SOURCE MATERIAL:
- - - - -

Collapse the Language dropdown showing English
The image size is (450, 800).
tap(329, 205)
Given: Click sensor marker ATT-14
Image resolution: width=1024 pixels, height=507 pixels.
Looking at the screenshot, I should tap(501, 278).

- - - - -

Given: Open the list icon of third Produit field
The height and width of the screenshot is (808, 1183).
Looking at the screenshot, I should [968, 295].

- - - - -

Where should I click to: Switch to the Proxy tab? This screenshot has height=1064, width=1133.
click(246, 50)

- - - - -

TASK DIRECTIONS: Task for the records above: copy every line in which the word "Given" occurs.

OUTPUT FOR THIS TASK:
Given: Click sensor marker ATT-14
Given: Open the list icon of third Produit field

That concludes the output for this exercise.